Nearly 1,000 passengers did not enjoy their cruise.
Nearly 700 passengers and crew members became ill during a cruise on Royal Caribbean’s Explorer of the Seas. The voyage was cut short and the ship returned to port Wednesday in New Jersey, where it was being sanitized in preparation for its next voyage. Long lines of weary travelers who arrived to freezing temperatures in Bayonne recalled days of misery holed up in their rooms with extreme stomach cramps, vomiting and diarrhea.
Health investigators suspect norovirus, but lab results are not expected until later this week. The U.S. Centers for Disease Control and Prevention said its latest count puts the number of those sickened at 630 passengers and 54 crew members. The ship, scheduled for a 10-day cruise, was carrying 3,050 passengers.
If norovirus is to blame, it would be one of the largest norovirus outbreaks on a cruise ship in the last 20 years, the CDC said. Norovirus — once known as Norwalk virus — is highly contagious. It can be picked up from an infected person, contaminated food or water or by touching contaminated surfaces.
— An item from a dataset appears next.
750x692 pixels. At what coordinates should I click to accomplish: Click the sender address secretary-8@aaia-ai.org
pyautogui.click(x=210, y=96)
Sometimes mistaken for the stomach flu, the virus causes bouts of vomiting and diarrhea for a few days.
The ship will be sanitized and no one will be allowed aboard for a period of more than 24 hours as an extra precaution, the cruise line said. “We will perform a thorough ‘barrier’ sanitization program on the entire ship to make certain that any remaining traces of the illness are eliminated,” a Royal Caribbean spokesperson said in an e-mail to FoxNews.com. “It will be the third aggressive sanitizing procedure the ship has undertaken since we became aware of the issue.
Explorer of the Seas is on track to depart at its originally scheduled time Friday afternoon on its next cruise, a nine-night trip with port calls in Puerto Rico, St. Thomas, the Dominican Republic and Haiti, a Royal Caribbean spokeswoman said.